The Entire Transcript from Friends in Tidy Format.
friends
The goal of friends to provide the complete script transcription of the Friends sitcom. The data originates from the Character Mining repository which includes references to scientific explorations using this data. This package simply provides the data in tibble format instead of json files.
Installation
You can install the developmental version of friends from Github with:
# install.packages("devtools")
devtools::install_github("EmilHvitfeldt/friends")
Example
The friends package comes with a couple of datasets. The main one is the friends
dataset which is a tibble containing all the utterances in the show
library(friends)
friends
#> # A tibble: 67,373 x 6
#> text speaker season episode scene utterance
#> <chr> <chr> <int> <int> <int> <int>
#> 1 There's nothing to tell! He's just… Monica Ge… 1 1 1 1
#> 2 C'mon, you're going out with the g… Joey Trib… 1 1 1 2
#> 3 All right Joey, be nice. So does h… Chandler … 1 1 1 3
#> 4 Wait, does he eat chalk? Phoebe Bu… 1 1 1 4
#> 5 (They all stare, bemused.) Scene Dir… 1 1 1 5
#> 6 Just, 'cause, I don't want her to … Phoebe Bu… 1 1 1 6
#> 7 Okay, everybody relax. This is not… Monica Ge… 1 1 1 7
#> 8 Sounds like a date to me. Chandler … 1 1 1 8
#> 9 [Time Lapse] Scene Dir… 1 1 1 9
#> 10 Alright, so I'm back in high schoo… Chandler … 1 1 1 10
#> # … with 67,363 more rows
All the utterances are broken down by season
, episode
, scene
and utterance
which allows for very detailed analysis. Please note that the speaker
will be denoted "Scene Directions"
to show scene directions, or otherwise non-spoken descriptions.
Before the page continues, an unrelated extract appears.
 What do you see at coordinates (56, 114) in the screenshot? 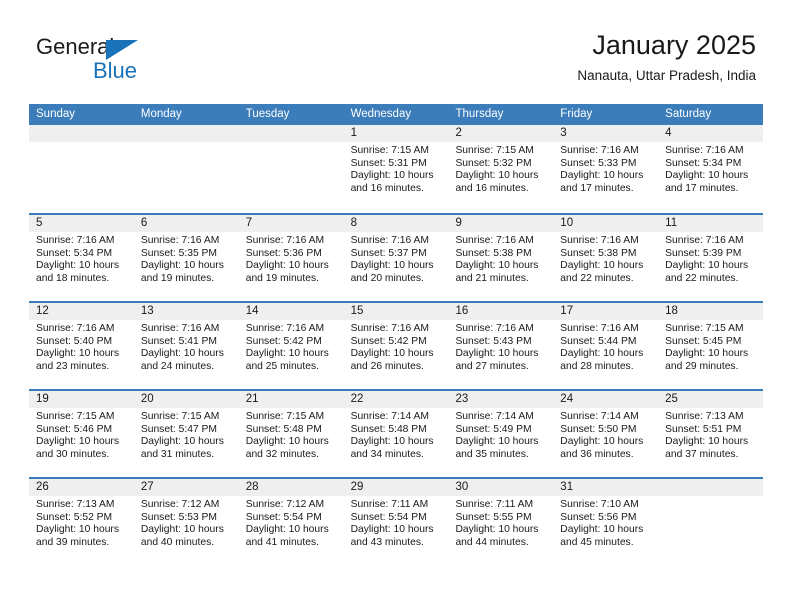
I see `day-of-week-header-sunday: Sunday` at bounding box center [56, 114].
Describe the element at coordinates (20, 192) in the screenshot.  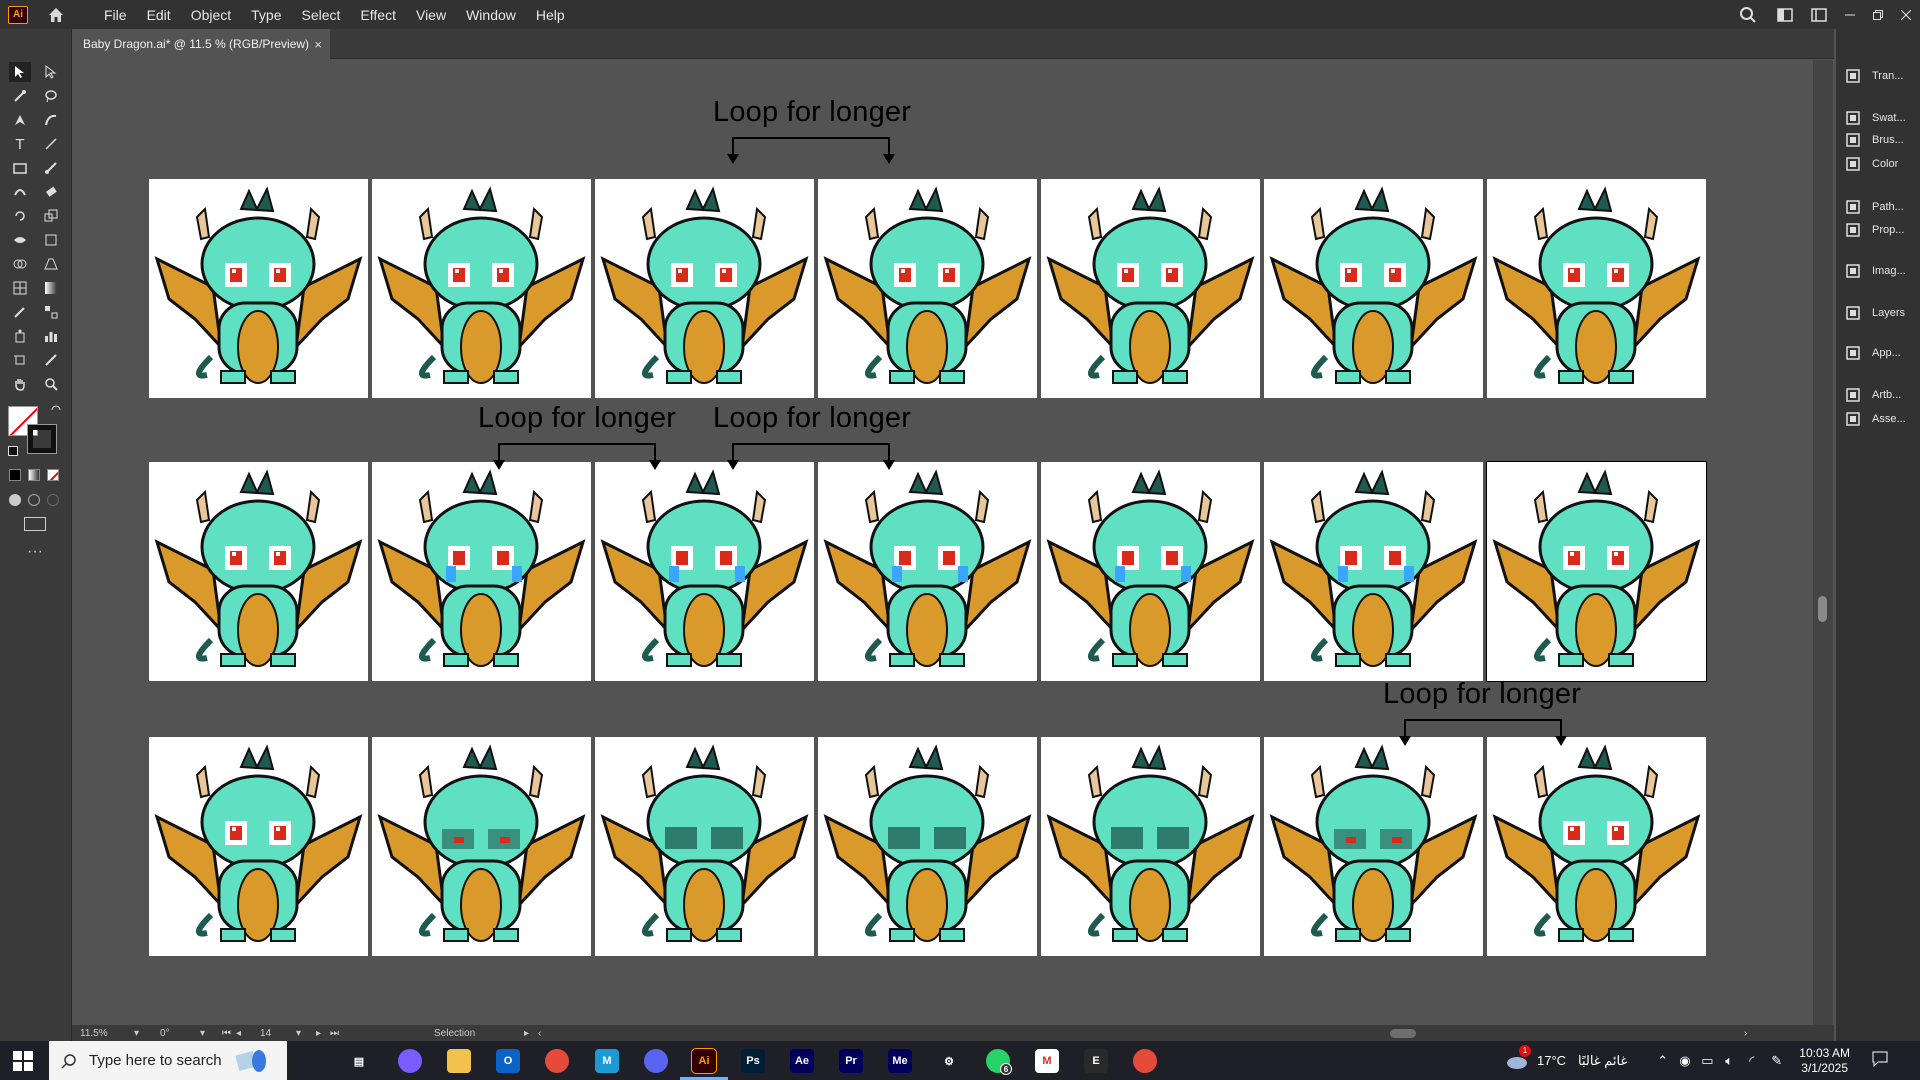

The original data includes emotion and character entity annotation for some of the utterances. These annotations have been included in separate tibbles. These can easily be joined back to the main dataset as needed.
friends_entities
#> # A tibble: 10,557 x 5
#> season episode scene utterance entities
#> <int> <int> <int> <int> <list>
#> 1 1 1 1 2 <chr [1]>
#> 2 1 1 1 3 <chr [2]>
#> 3 1 1 1 4 <chr [1]>
#> 4 1 1 1 8 <chr [1]>
#> 5 1 1 1 31 <chr [2]>
#> 6 1 1 1 33 <chr [1]>
#> 7 1 1 1 34 <chr [1]>
#> 8 1 1 1 38 <chr [1]>
#> 9 1 1 1 42 <chr [4]>
#> 10 1 1 1 44 <chr [1]>
#> # … with 10,547 more rows
friends_emotions
#> # A tibble: 12,606 x 5
#> season episode scene utterance emotion
#> <int> <int> <int> <int> <chr>
#> 1 1 1 4 1 Mad
#> 2 1 1 4 3 Neutral
#> 3 1 1 4 4 Joyful
#> 4 1 1 4 5 Neutral
#> 5 1 1 4 6 Neutral
#> 6 1 1 4 7 Neutral
#> 7 1 1 4 8 Scared
#> 8 1 1 4 10 Joyful
#> 9 1 1 4 11 Joyful
#> 10 1 1 4 12 Sad
#> # … with 12,596 more rows
There is also a tibble containing episode specific information such as title
, air_date
and imdb_rating
friends_info
#> # A tibble: 236 x 8
#> season episode title directed_by written_by air_date us_views_millio…
#> <int> <int> <chr> <chr> <chr> <date> <dbl>
#> 1 1 1 The … James Burr… David Cra… 1994-09-22 21.5
#> 2 1 2 The … James Burr… David Cra… 1994-09-29 20.2
#> 3 1 3 The … James Burr… Jeffrey A… 1994-10-06 19.5
#> 4 1 4 The … James Burr… Alexa Jun… 1994-10-13 19.7
#> 5 1 5 The … Pamela Fry… Jeff Gree… 1994-10-20 18.6
#> 6 1 6 The … Arlene San… Adam Chas… 1994-10-27 18.2
#> 7 1 7 The … James Burr… Jeffrey A… 1994-11-03 23.5
#> 8 1 8 The … James Burr… Marta Kau… 1994-11-10 21.1
#> 9 1 9 The … James Burr… Jeff Gree… 1994-11-17 23.1
#> 10 1 10 The … Peter Bone… Adam Chas… 1994-12-15 19.9
#> # … with 226 more rows, and 1 more variable: imdb_rating <dbl>
Code of Conduct
Please note that the friends project is released with a Contributor Code of Conduct. By contributing to this project, you agree to abide by its terms.